(Compiti):
• A. Nel testo sulla solitudine, elenca le parole che compaiono tra parentesi come forme della solitudine contraria al bisogno di rapporti umani.
• B. Trascrivi dal testo sulla solitudine la parte che si apre con le parole contenenti "L'ambivalenza della solitudine." e si chiude con "con la solidarietà.".
• C. Riprendi il testo sulla solitudine dopo la sua ultima frase e prosegui.

(Testo fornito):
--- --- ---

La solitudine ha radici e 
responsabilità umane.
La solitudine come condizione umana.
Solitudine” tuttavia può significare diverse e divergenti realtà. Il pendolo oscilla tra la solitudine contraria al nostro bisogno di rapporti umani (isolamento, abbandono o, peggio, derelizione e dannazione) e la solitudine come dimensione e condizione necessaria del ritrovamento esistenziale del senso, polarità costruttiva della dimensione sociale.
La solitudine dunque è legata alla  struttura della società in cui viviamo, ma è anche volto ineliminabile della condizione umana e, come tale, è soggetta ad una perenne ambivalenza.


L'ambivalenza della solitudine.
I suoi rischi e possibilità sono l’incomunicabilità e l’intimismo oppure il riconoscimento di sé e degli altri nella decifrazione del rapporto con la solidarietà.


I rischi.  L'incomunicabilità e la frattura-lacerazione nei confronti delle altre persone sono una tentazione ed una prova per tutti, un’eventualità che può cogliere ognuno di noi ed invadere il campo della coscienza: ripiegamento su se stessi, amarezza, angoscia repressa perché comunque da soli non ci si sente di  esistere, terrore paralizzante del vuoto, percezione della propria esistenza come inutile ed assurda in un mondo greve di inesorabile minaccia. Può essere solo un momento passeggero della vita, una delle tante notti dell’esistenza; e poi la vita riprende, prorompe il grido, l’invocazione, l’implorazione che la vita torni a dare un senso, che magari un volto amico giunga, perché c’è sempre un margine di comunione e non è mai la disfatta della speranza.

--- --- ---

(Record forniti):
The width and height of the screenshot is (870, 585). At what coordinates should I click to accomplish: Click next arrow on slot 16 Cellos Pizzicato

--- --- ---

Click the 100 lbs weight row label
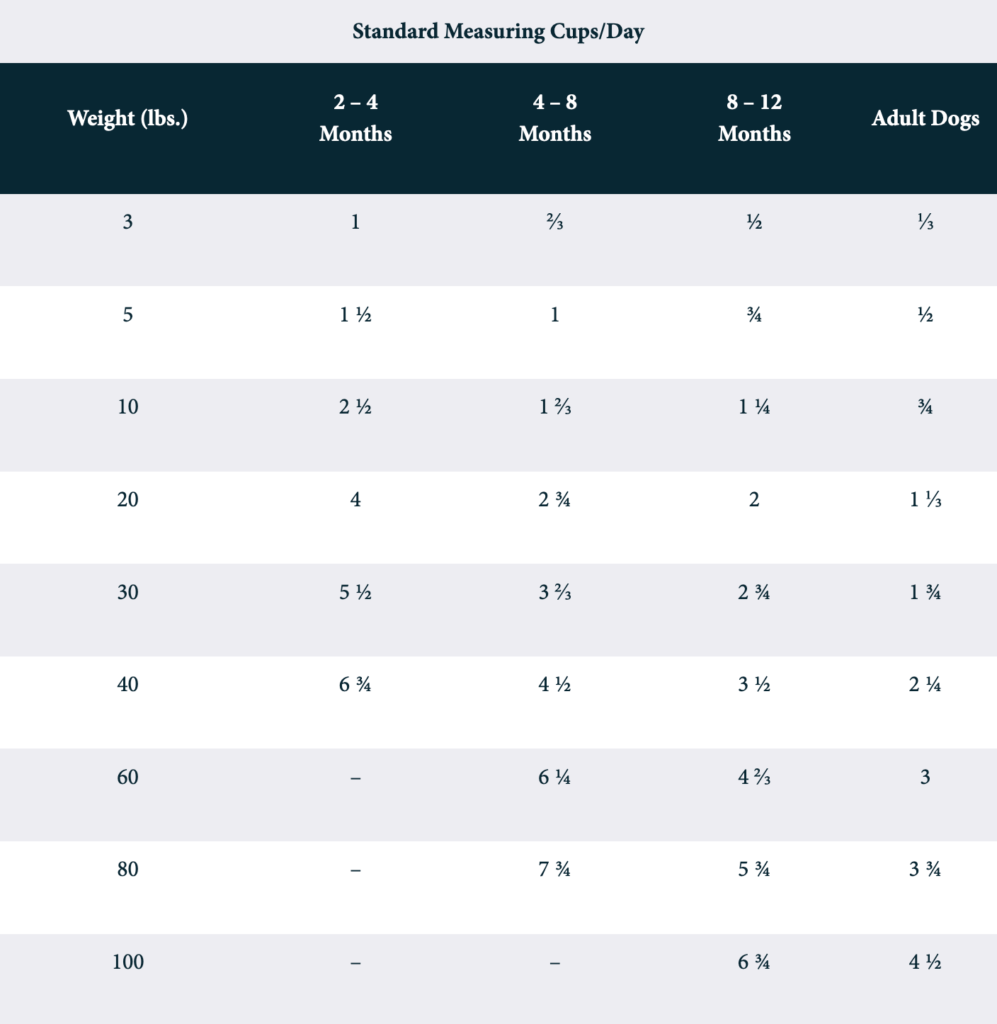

--- --- ---

(Risultati):
• A. isolamento, abbandono, derelizione, dannazione

• B.
L'ambivalenza della solitudine.
I suoi rischi e possibilità sono l’incomunicabilità e l’intimismo oppure il riconoscimento di sé e degli altri nella decifrazione del rapporto con la solidarietà.

• C.
Le possibilità. La solitudine come volto nascosto e tempo dell’interiorità, segno del non esprimibile e del non comunicabile proprio di ogni persona nella sua originalità e singolarità. L’interiorità fa parte dell’uomo e non è fuga dal reale, dall’azione e dalla responsabilità. Ci si apparta per riappropriarsi di se stessi e per interrogarsi sul senso delle proprie scelte  e sulla qualità dei valori che le ispirano.


Si esce dall’esistenza immediata, si pone tra sé ed il tumulto di ogni giorno la distanza della riflessione, ci si libera dalle distrazioni che rubano il nostro tempo libero, dalle nostre paure, dalle ansie, dai miti e dai falsi assoluti con cui si  tenta di accaparrare la nostra coscienza.



Introdurre il silenzio dentro di noi  è condizione per la meditazione, il raccoglimento, l’accoglienza, l’ascolto, il discernimento; è “vertigine della profondità”,  dalla quale emerge lentamente la capacità di capire l’altro, il “tu” come fosse “me” stesso, in un legame senza infingimenti o nascondimenti. Solitudine e comunione sono entrambe protagoniste della nostra tensione verso gli altri, il mondo e la vita, riconoscendo il limite strutturale di ogni comunicazione e mettendo in comune il proprio ed altrui ”incompimento”.

L’altro si rivela mistero inaccessibile per me; pure io sono mistero a me stesso, non mi conosco compiutamente, non so chi sono nei miei abissi inesauribili. Non si tratta di separazione o di  evasione, è ricerca "inconclusiva", impegno ad aprirsi senza riserve agli altri. E così  mi pare sensata e bella l’affermazione di M. Rilke: “Un buon matrimonio è quello in cui ognuno dei coniugi affida all’altro il compito di vegliare sulla sua solitudine”.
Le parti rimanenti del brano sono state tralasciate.